### Your goal
Print exactly the lines below between the line holding "You are a GUI" and the line holding "Screen dimensions: 357x227", inclusive, and nothing more.

### Extracted entries

((

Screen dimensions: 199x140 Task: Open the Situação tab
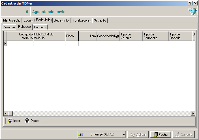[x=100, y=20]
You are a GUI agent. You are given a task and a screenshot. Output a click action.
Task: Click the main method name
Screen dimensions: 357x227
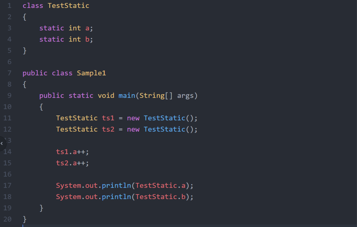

))
((

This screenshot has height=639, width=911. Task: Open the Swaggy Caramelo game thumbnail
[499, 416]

))
((

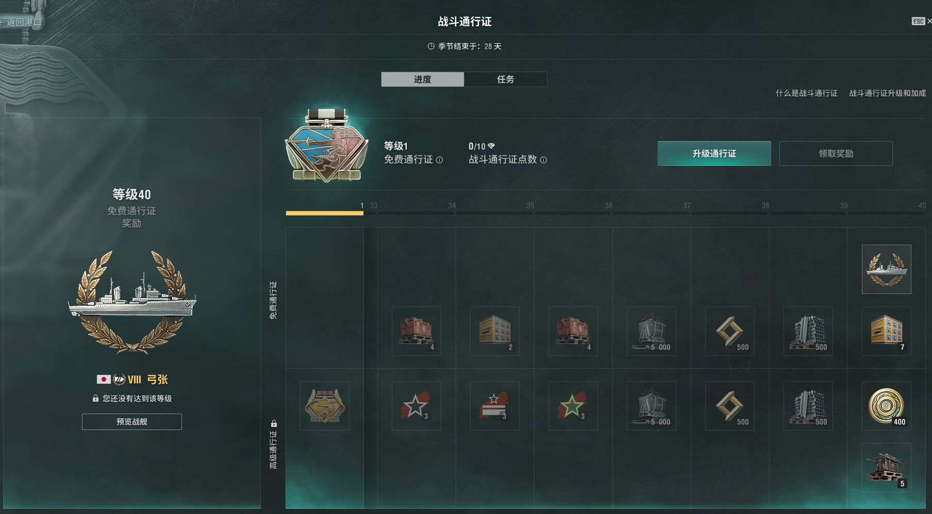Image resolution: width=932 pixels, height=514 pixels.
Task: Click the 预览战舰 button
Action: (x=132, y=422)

))

### Response area
You are a GUI agent. You are given a task and a screenshot. Output a click action.
Task: Click the main method name
Screen dimensions: 357x227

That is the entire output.